Saturday, 27 August 2016

THE LIGHT BETWEEN OCEANS - Review By Greg Klymkiw - Turgid Tedium Rules Romance

The Light Between Oceans (2016)
Dir. Derek Cianfrance
Starring: Michael Fassbender, Alicia Vikander,
Rachel Weisz, Bryan Brown, Jack Thompson

Review By Greg Klymkiw

Early into this historical romance, the two lovers-to-be (Michael Fassbender, Alicia Vikander) go for an extra-long picnic, walking and talking ad nauseum through hilly, seemingly treeless and wide-open Aussie wilderness until, settling several hours later on a cliff overlooking a gorgeous sunset on the ocean, they kiss and profess their love for each other. As Alexandre Desplat's ludicrously lush score throbs over cinematographer Adam Arkapaw's dull picture-postcard images, all I could think about was when, where and for how long did our lovebirds relieve themselves of waste matter. Worse yet, I wondered about how the two deposited heavier loads with no apparent evidence of toilet paper.

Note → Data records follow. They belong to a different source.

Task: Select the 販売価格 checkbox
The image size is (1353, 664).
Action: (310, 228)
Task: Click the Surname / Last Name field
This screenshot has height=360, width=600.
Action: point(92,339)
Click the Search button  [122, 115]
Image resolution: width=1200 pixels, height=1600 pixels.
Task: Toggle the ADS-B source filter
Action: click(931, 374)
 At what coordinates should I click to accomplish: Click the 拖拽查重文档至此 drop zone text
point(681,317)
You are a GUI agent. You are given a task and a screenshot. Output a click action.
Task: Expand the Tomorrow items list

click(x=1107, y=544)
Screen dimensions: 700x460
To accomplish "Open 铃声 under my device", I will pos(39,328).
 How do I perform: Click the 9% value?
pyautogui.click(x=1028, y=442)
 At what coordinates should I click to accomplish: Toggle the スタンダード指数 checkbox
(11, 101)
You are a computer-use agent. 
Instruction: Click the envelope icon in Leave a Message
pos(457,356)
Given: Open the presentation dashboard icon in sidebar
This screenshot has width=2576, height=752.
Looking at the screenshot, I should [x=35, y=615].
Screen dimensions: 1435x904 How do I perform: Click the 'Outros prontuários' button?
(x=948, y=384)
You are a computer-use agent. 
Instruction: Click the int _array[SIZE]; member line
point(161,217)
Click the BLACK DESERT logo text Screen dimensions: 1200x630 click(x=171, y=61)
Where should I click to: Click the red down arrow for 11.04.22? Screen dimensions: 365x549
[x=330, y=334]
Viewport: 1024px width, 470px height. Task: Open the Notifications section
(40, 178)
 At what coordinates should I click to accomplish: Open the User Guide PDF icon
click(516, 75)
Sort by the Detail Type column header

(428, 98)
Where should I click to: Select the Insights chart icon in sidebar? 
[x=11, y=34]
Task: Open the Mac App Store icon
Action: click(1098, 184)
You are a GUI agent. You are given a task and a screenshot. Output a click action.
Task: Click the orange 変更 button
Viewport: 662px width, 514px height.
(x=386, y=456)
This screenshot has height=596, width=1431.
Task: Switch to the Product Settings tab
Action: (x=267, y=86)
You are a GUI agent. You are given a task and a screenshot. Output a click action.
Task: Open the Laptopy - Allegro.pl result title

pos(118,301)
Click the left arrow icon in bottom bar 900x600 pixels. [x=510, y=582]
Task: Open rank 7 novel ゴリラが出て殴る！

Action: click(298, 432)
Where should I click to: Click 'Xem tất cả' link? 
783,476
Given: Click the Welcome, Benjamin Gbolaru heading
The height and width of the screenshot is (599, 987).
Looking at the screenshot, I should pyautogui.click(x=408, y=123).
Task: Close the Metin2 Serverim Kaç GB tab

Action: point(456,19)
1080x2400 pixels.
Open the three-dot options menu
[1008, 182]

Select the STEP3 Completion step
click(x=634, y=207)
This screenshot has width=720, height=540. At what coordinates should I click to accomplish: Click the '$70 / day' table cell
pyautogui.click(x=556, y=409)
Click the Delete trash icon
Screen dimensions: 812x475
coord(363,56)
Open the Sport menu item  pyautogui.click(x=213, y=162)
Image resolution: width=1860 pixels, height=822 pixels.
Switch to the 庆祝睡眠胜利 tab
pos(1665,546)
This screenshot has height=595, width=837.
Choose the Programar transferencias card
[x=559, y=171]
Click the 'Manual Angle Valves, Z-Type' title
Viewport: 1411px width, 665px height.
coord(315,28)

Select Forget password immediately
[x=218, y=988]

Correct me if I'm wrong, but the last thing one should be thinking about in any romance are bowel movements, but think about them, I did - long and hard. And as the film plodded along, I thought about my own need to relieve myself. Thank heaven for tender mercies.

The Light Between Oceans had plenty of potential to be a weepy in the 40s Warner Bros. tradition, but alas it suffers from a horrendously miscast leading lady and worse yet, plods along to a relatively safe denouement.

Fassbender and Vikander play a newly married couple living an Eden-like existence on a remote island - its only practical reason for being is to provide a lighthouse to guide ships from its rocky shores and towards the safe harbours about 100 miles away. We watch them boink like minks, but their attempts to generate progeny result in not one, but two - count 'em - still births. Vikander takes it especially badly. When a small boat washes ashore with a dead man and a living, breathing newborn baby, she petulantly, selfishly insists that Fassbender bury the evidence of the obviously real Daddy and keep the child for themselves.

For what seems like several hours of running time, we watch our couple raise the child as if it were their own. Alas, back on shore, there is the baby's real grieving mother. Rachel Weisz suffers quite magnificently in this role - so much so that occasional sojourns to the mainland by our baby-napping couple inspire Fassbender's guilt to overwhelm him.

Needless to say, things will probably not turn out too well. Unfortunately, instead of some really unbearable suffering, we're dealt the unkindest cut of all, a relatively happy ending tinged with bittersweetness. Some of the melodramatic elements in the movie do indeed work in a rudimentary sledgehammer fashion, but neither the screenplay nor the direction take brave enough steps into completely ludicrous tear-wrenching territory - it's all eventually so bloody tasteful.

Under the circumstances, Fassbender and Weisz acquit themselves nicely and it's great seeing Aussie stalwarts like Bryan Brown and Jack Thompson in top form, but the ubiquitous Alicia Vikander pretty much upends the whole picture. She seldom wipes the dimple-inducing smile from her face and even when she expresses sadness or desperation, there's more giddiness in her visage than anything remotely real or harrowing. In fact, her dimples become so bothersome, one wants to pave them over with cement. Most embarrassing are her line-readings which seem oddly anachronistic. Ultimately, Vikander galumphs her way through the proceedings with such misplaced intensity that the movie galumphs alongside her.


The Light Between Oceans opened the 2016 Venice Film Festival and is now in wide release via Disney.